The article points out the following about nuclear energy:
(1) Nuclear power plants don’t emit greenhouse gases.
(2) Finland recently decided to build a new nuclear reactor.
(3) It’s possible that environmentalists may come around and start supporting nuclear power:
Global warming has caused some environmentalists to make peace with nuclear power. James Lovelock, the British scientist who was one of the founding fathers of the Green movement, has become actively pro-nuclear. He argues that the 45 proved deaths caused by Chernobyl pale in comparison with the estimated 30,000 Europeans who died from this summer's heat wave. He blames climate change caused by greenhouse pollution. Nuclear energy "is the only clean source of energy we have as far as the atmosphere goes," he says.
It is my viewpoint that nuclear power most certainly is the electricity source of the future. The world has vast supplies of uranium. Enough to supply power for hundreds of years. What is not mentioned in the Wall Street Journal article is the unfortunate news that oil and natural gas are resources that are being depleted and which we will be running out of. Windmills have not proven to be a cost effective way to produce electricity in large quantities. Additional hydroelectric plants cannot be built because all the good places to build such plants have already been exploited. There is only one Hoover Dam, you can’t build a second.

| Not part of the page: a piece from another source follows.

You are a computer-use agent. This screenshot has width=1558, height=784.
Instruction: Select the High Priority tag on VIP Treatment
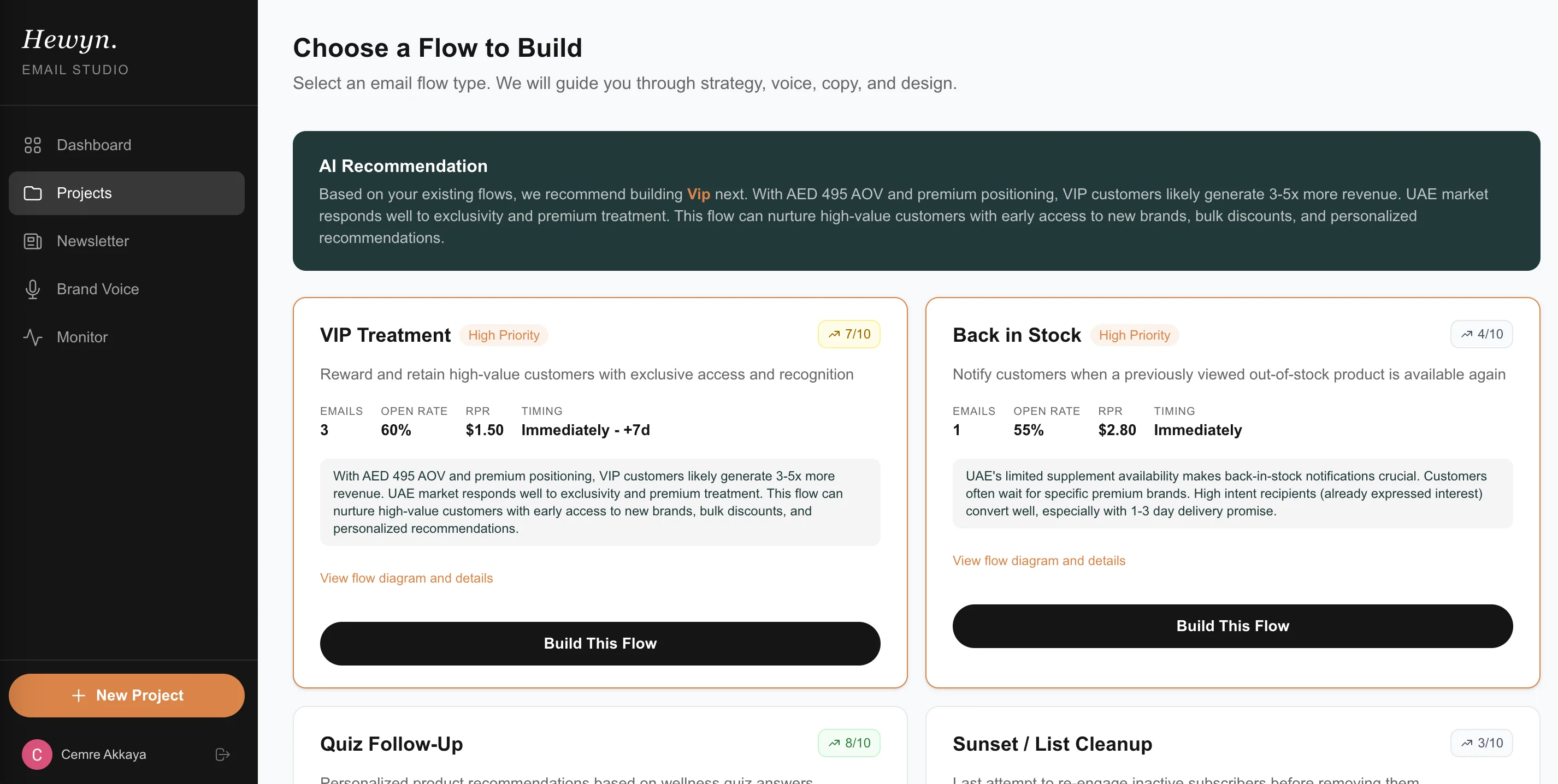(504, 334)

So all new electricity has to come from either natural gas, which we are now starting to run out of in the United States, coal which is plentiful right now but very polluting, or nuclear power plants which don’t emit any pollution into the atmosphere at all. The lack of alternatives will force people to come around, although it may not happen for another decade.
If hydrogen fuel cell powered automobiles ever become a reality (and this is something that I'm very skeptical about), we will have tremendous needs for new electrical plants to power the hydrogen manufacturing facilities. Everyone talks about how great hydrogen powered cars would be, but no one ever says where all the hydrogen would come from. Nuclear power will be the only way to provide all the electricity that will be needed.